# The Kaiser......................................



## george simon (Feb 28, 2006)

Most AMERICANS never heard of the pigeon named the Kaiser.Who was this bird,and why is he so importent? He was a captured German pigeon during World War 1.The Signal Corps adopted him,and he was used in their breeding program.But what makes this pigeon special, he sired over 100 childern ,during his life. This in it self is not very special.The thing that makes the KAISER special is ,he was hatched in the year 1917,as shown on his band,he died in October 1949. This makes him the oldest pigeon on record,33 years old.Just an old soldier!!At last report his mounted remains are in the National Museum in Washington DC. ::::::::::::::::More to come on the FORGOTTEN HERO'S OF WW1 AND WW2 GEORGE SIMONps.I just reaized that the KAISER served in the ARMY during 2 wars ww1 and ww2 this makes him the only pigeon to have served in both world wars.


----------



## Skyeking (Jan 17, 2003)

Thanks for that interesting information, George. That was one healthy bird.

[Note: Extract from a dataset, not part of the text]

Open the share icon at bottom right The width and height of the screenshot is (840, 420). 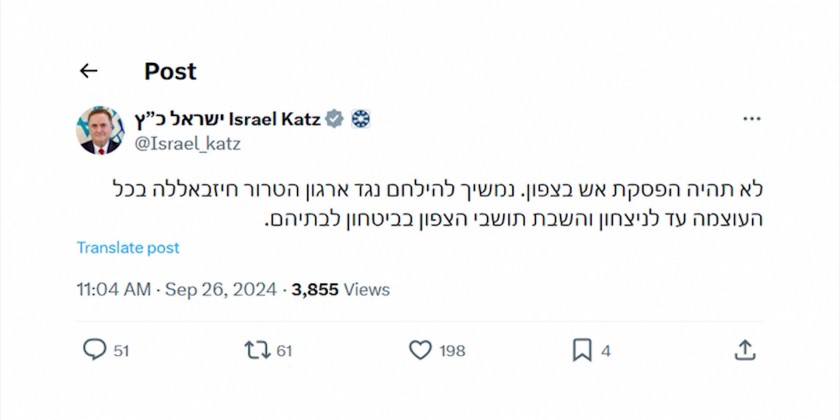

We are going to Washington this summer for my sons wedding, so I will put that museum on our list of museums to visit. I want to see Cher Ami also.


----------



## Reti (Jul 20, 2003)

Wow, what a special pigeon.
Thanks for the info.

Reti


----------



## Happy (Dec 19, 2004)

George, I knew a old Pigeon Signal Corps guy in racing Al Hendrickson that had a bird that was 29. It had cataratc's & couldn't see, but he had a special loft with a nice little hen that kept him company. This bird was the ONLY DAY bird from 600mi. in the San Fernando Valley Foothill Concourse from Klamath Falls, Oregon to Van Nuys, California that year in the 1950's. Don't know how much longer he lived?..... We had "at least" 10 guys from the Pigeon Signal Corps. in the 50's racing. I was lucky to have known them... Happy


----------



## Feather (Dec 8, 2005)

Wow George,

That was very interesting. I can't wait for the next story.

Thank You,
Feather


----------



## george simon (Feb 28, 2006)

I see that some one was asking about how old a pigeon can get. So I thought I would dust off this old thread on the oldest pigeon on record. GEORGE


----------



## Maggie-NC (Jun 22, 2005)

George, thank you. This is another thread that shows how wonderful pigeons are. Look forward to the next installment.


----------



## Feather (Dec 8, 2005)

Thanks for reminding us about the Kaiser. Wow! That was some bird!


----------



## Victor (Dec 18, 2004)

*Marine Gunnery Sergeant Simon~

Attennn-Shunnn! I salute you sir and looking forward also to more military history regarding our hero pigeons.*


----------



## Hillybean (Oct 30, 2005)

Wow, that's so awesome!

Thank you so much for the information. 
-hilly


----------



## george simon (Feb 28, 2006)

There was a question asked how old was the oldest pigeon when he died.Thought it would be a good time to bring this story up again,THE KAISER captured during World War1 (1917) died (1949) .GEORGE


----------



## SkyofAngels (Jun 28, 2007)

Yes I read about this. I also read about Cher Ami, that was a sad story, that bird saved hundreds of lives flying across the field while being shot at, even had its leg shot off and still continued. AMAZING, now that is dedication. Not so sure I would have that courage. How can people say they are rats with wings. We are an ungrateful species.


----------



## SkyofAngels (Jun 28, 2007)

george simon said:


> Most AMERICANS never heard of the pigeon named the Kaiser.Who was this bird,and why is he so importent? He was a captured German pigeon during World War 1.The Signal Corps adopted him,and he was used in their breeding program.But what makes this pigeon special, *he sired over 100 childern ,during his life*. This in it self is not very special.The thing that makes the KAISER special is ,he was hatched in the year 1917,as shown on his band,he died in October 1949. This makes him the oldest pigeon on record,33 years old.Just an old soldier!!At last report hismounted remains are in the National Museum in Washington DC. ::::::::::::::::More to come on the FORGOTTEN HERO'S OF WW1 AND WW2 GEORGE SIMONps.I just reaized that the KAISER served in the ARMY during 2 wars ww1 and ww2 this makes him the only pigeon to have served in both world wars.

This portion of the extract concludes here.